:: SHORT TASK A ::
In the records, from the first line through the line containing "point(89,441)", swap "pyramid" for "triangle" and write those lines out again with nothing else changed.
:: SHORT TASK B ::
Continue the text on the world's shrinking freshwater supply from the point where it stops.

Monday, May 3, 2010

A FINITE RESOURCE

It is commonly assumed that the worlds water supply is huge and infinite. This assumption is false. In fact, of all the water on Earth, only 2.5 percent is fresh water, and available freshwater represents less than half of 1 percent of the world's total water stock. The rest is seawater, or inaccessible in ice caps, ground water and soil. This supply is finite.

As Allerd Stikker of the Amsterdam-based Ecological Management Foundation explains "The issue today, put simply, is that while the only renewable source of freshwater is continental rainfall (which generates a more or less constant global supply of 40,000 to 50,000 cubic km per year), the world population keeps increasing by roughly 85 million per year. Therefore the availability of freshwater per head is decreasing rapidly."

Most disturbingly, we are diverting, polluting and depleting that finite source of freshwater at an astonishing rate. Today, says the United Nations, 31 countries are facing water stress and scarcity and over one billion people lack adequate access to clean drinking water. By the year 2025, as much as two-thirds of the world's population-predicted to have expanded by an additional 2.6 billion people-will be living in conditions of serious water shortage and one-third will be living in conditions of absolute water scarcity.

World Resources, a publication of the United Nations Environment Program, the World Bank and the World Resources Institute, has a dire warning "The world's thirst for water is likely to become one of the most pressing resource issues of the 21st century...ln some cases, water withdrawals are so high, relative to supply, that surface water supplies are literally shrinking and groundwater reserves are being depleted faster than they can be replenished by precipitation."

Groundwater over-pumping and aquifer depletion are now serious problems in the world's most intensive agricultural areas. In the U.S., the High Plains Ogallala aquifer, stretching some 800 miles (1,300 km) from the Texas panhandle to South Dakota, is being depleted eight times faster than nature can replenish it. The water table under California's San Joaquin Valley has dropped nearly ten meters in some spots within the last 50 years. Twenty-one percent of irrigation in the U.S. is achieved by pumping ground water at rates that exceed the water's ability to recharge (and most water used for irrigation cannot be recycled).

In the Arabian peninsula, groundwater use is nearly three times greater than recharge and, at the current rate of extraction, Saudi Arabia is running toward total depletion in the next 50 years; Israel's extraction has exceeded replacement by 2.5 billion meters in 25 years and 13 percent of its coastal aquifer is contaminated by seawater and fertilizer run-off; current depletion of Africa's non-recharging aquifers is estimated at 10 billion cubic meters a year; water tables are falling everywhere throughout India; land beneath Bangkok has actually sunk due to massive over-pumping; and northern China now has eight regions of aquifer overdraft while the water table beneath Beijing has dropped 37 meters over the last four decades. In fact, so severe is the projected water crisis in Beijing, experts are now wondering whether the seat of power in China will have to be moved.

In Mexico City, pumping exceeds natural recharge by 50-80 percent every year and experts are saying the city could run out of water entirely in the next decade. In the maquiladora free trade zones all along the Mexican-U.S border, water is a precious commodity, delivered weekly in many communities by truck or cart. In early 2001, the National Water Commission reported that the border area, thick with industrial and human waste and strapped for funds, only treats about one-third of its wastewater and sewage. Ciudad Juarez, growing at a rate of 50,000 people a year, is running out of water; the underground aquifer the city relies on has declined at about five feet a year. At this rate, there will be no usable water left in 20 years.

:: DATA EXCERPTS ::
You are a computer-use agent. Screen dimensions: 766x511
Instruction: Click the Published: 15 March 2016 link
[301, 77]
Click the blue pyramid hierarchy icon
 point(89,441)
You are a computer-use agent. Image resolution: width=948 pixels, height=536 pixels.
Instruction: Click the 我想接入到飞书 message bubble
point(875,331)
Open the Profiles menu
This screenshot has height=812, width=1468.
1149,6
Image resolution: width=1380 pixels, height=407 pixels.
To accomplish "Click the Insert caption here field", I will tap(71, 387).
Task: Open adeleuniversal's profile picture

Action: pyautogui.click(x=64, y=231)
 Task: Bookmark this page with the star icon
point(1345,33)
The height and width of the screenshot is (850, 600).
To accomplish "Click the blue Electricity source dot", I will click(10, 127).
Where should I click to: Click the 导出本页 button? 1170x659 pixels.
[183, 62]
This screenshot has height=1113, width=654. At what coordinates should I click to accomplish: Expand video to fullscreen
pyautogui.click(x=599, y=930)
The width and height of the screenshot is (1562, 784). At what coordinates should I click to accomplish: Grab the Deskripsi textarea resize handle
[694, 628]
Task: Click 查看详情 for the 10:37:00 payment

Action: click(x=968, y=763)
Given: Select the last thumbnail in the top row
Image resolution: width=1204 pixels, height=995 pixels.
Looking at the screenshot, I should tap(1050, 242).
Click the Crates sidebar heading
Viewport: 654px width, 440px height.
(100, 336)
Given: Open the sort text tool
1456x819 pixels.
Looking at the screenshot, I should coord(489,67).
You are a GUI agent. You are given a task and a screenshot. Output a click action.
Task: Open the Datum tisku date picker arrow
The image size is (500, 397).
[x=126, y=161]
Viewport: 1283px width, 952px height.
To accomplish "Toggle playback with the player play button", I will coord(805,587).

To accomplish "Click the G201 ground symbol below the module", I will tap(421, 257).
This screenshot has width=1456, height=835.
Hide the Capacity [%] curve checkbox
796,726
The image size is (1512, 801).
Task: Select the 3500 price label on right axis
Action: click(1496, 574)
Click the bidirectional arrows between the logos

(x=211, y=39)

:: EXERCISE RESULT A ::
You are a computer-use agent. Screen dimensions: 766x511
Instruction: Click the Published: 15 March 2016 link
[301, 77]
Click the blue triangle hierarchy icon
 point(89,441)

:: EXERCISE RESULT B ::
As Stikker explains, this means that instead of living on water income, we are irreversibly diminishing water capital. At some time in the near future, water bankruptcy will result. Sandra Postel of the Global Water Policy Project adds that, in addition to depleting supplies, groundwater mining causes salt water to invade freshwater aquifers, destroying them. In other cases, groundwater mining actually permanently reduces the earth's capacity to store water. In California, for example, overuse of the underground water supplies in the Central Valley has resulted in a loss of over 40 percent of the combined storage capacity of all human-made surface reservoirs in the state. In 1998, California's Department of Water Resources announced that by 2020, if more supplies are not found, the state will face a shortfall of water nearly as great as the amount that all of its towns and cities together are consuming today.

Further, the global expansion in mining and manufacturing is increasing the threat of pollution to these underground water supplies. (In most Asian countries, for example, these aquifers provide more than 50 percent of domestic water supplies.) World Resources reports that as developing countries undergo rapid industrialization, heavy metals, acids and persistent organic pollutants (POPs) are contaminating aquifers.

At the same time, over-exploitation of the planet's major river systems is threatening another finite source of water. "The Nile in Egypt, the Ganges in South Asia, the Yellow River in China, and the Colorado River in America are among the major rivers that are so dammed, diverted, or overtapped that little or no freshwater reaches its final destination for significant stretches of time," writes Sandra Postel. In fact, the Colorado is so over-subscribed on its journey through seven U.S. states that there is virtually nothing left to go out to sea. The flows of the Rio Grande and upper Colorado rivers are in danger of being reduced by as much as 75 percent and 40 percent respectively over the next century.

Perhaps the most devastating analysis of the global water crisis comes from hydrological engineer Michal Kraveik and his team of scientists at the Slovakia non-governmental organization (NGO) People and Water. Kraveik, who has a distinguished career with the Slovak Academy of Sciences, has studied the effect of urbanization, industrial agriculture, deforestation, dam construction, and infrastructure and paving on water systems in Slovakia and surrounding countries and has come up with an alarming finding. Destroying water's natural habitat not only creates a supply crisis for people and animals, it also dramatically diminishes the amount of available freshwater on the planet.

Kraveik describes the hydrologic cycle of a drop of water. It must first evaporate from a plant, earth surface, swamp, river, lake or the sea, then fall back down to earth as precipitation. If the drop of water falls back onto a forest, lake, blade of grass, meadow or field, it cooperates with nature to return to the hydrologic cycle. "Right of domicile of a drop is one of the basic rights, a more serious right than human rights," says Kraveik.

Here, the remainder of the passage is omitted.